The table below gives the growth rates calculated from life history parameters measured by Hodgkin and Barnes. This analysis predicts that wild-type will outgrow tra-3: the wild type's 4% time advantage is more important than tra-3's 53% yield advantage. Hodgkin and Barnes measured relative population growth rates in an "eating race" in which the time a population derived from a single worm required to eat a defined large quantity of food was measured. Wild-type finished the race in 2.8 ± 0.6 % less time than tra-3, in excellent agreement with the 3.0% difference in predicted doubling times.

Statistic

wild-type

tra-3

optimum (201 sperm)

IRR (r)

6.99% hourly

6.78% hourly

7.09% hourly

doubling time (t2)

10.25 h

10.56 h

10.13 h

dauers/worm

0.327

0.360

0.306

If there is a trade-off between time and yield, there ought to be an optimum brood size that produces the maximum internal rate of return. To test this prediction, Hodgkin and Barnes measured the brood sizes of 15 independent wild isolates. Finding a tight distribution ranging from 235 to 353, they concluded. "The races appear strikingly similar in self-fertility, despite the diversity of their geographic origins, suggesting that a brood of about 300 self-progeny is a universal optimum for this species." Using Hodgkin and Barnes's measured trade-off rate of 66 sperm/h, I find the optimum brood size to be 201, predicted to grow 1.3% faster than wild-type. 201 is outside the range of normal brood sizes, implying that something is missing from the analysis. It is possible that life history parameters in the wild are subtly different from those measured by Hodgkin and Barnes in the lab. However, there is an alternative explanation: that slower growth provides an advantage when resources become limiting.

Opportunities for extremely rapid growth are brief, both in financial markets and in ecological niches. For instance, at an hourly growth rate of 7% a single worm would grow to a mass larger than Alan Greenspan in less than 3 weeks--it is unlikely that a worm ever encounters a food concentration of that size in the wild. Like a venture capitalist making a rapid growth investment, r-selected organisms need an exit strategy: a way to recoup the gains of rapid growth in a form that can be preserved when a recession strikes. For C elegans, this is the dauer larva. When food runs out, older worms are more valuable than young ones. Eggs and first-stage larvae are likely to die within a week; second -stage larvae can become dauer larvae and survive for months: older larvae can become adults, and adults can support the growth of a new generation by becoming bags of worms, probably to the point where at least some can become dauer larvae. There are more older worms in a slow-growing population than a rapidly growing one. Assuming no death among reproductive or prereproductive age worms, the proportion of the population older than age t is (1 + r)-t. Thus when food runs out, a slow-growing population has an advantage. To get an idea of the possible magnitude of this effect, assume eggs and first-stage larvae produce no dauers on starvation, second through fourth-stage larvae produce one dauer each on starvation, and adults produce 10 dauers on starvation. The results are in the last row of the table.

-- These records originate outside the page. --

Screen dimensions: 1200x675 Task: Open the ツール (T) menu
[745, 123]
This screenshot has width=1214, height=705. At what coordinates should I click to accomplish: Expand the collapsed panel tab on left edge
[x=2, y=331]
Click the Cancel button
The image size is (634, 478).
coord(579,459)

This analysis reveals a second trade-off. A fast-growing organism can exploit resources more rapidly than a slow-growing one--this is an advantage in direct head-to-head competition for the same food source. However, a slow-growing population converts growth into lasting benefits more efficiently, an advantage when opportunities for growth are limited, or when the population can obtain exclusive access to a resource pool, either by luck or by erecting barriers to competition. This trade-off results from the greater survivability of older worms. Although the mechanisms that allow older worms to survive appear at first to be specific consequences of C elegans physiology and response to starvation, it is plausible that trade-offs of this type would be common: that mature, stable organisms or investments are better able to survive an unfavorable environment than young, rapidly growing ones.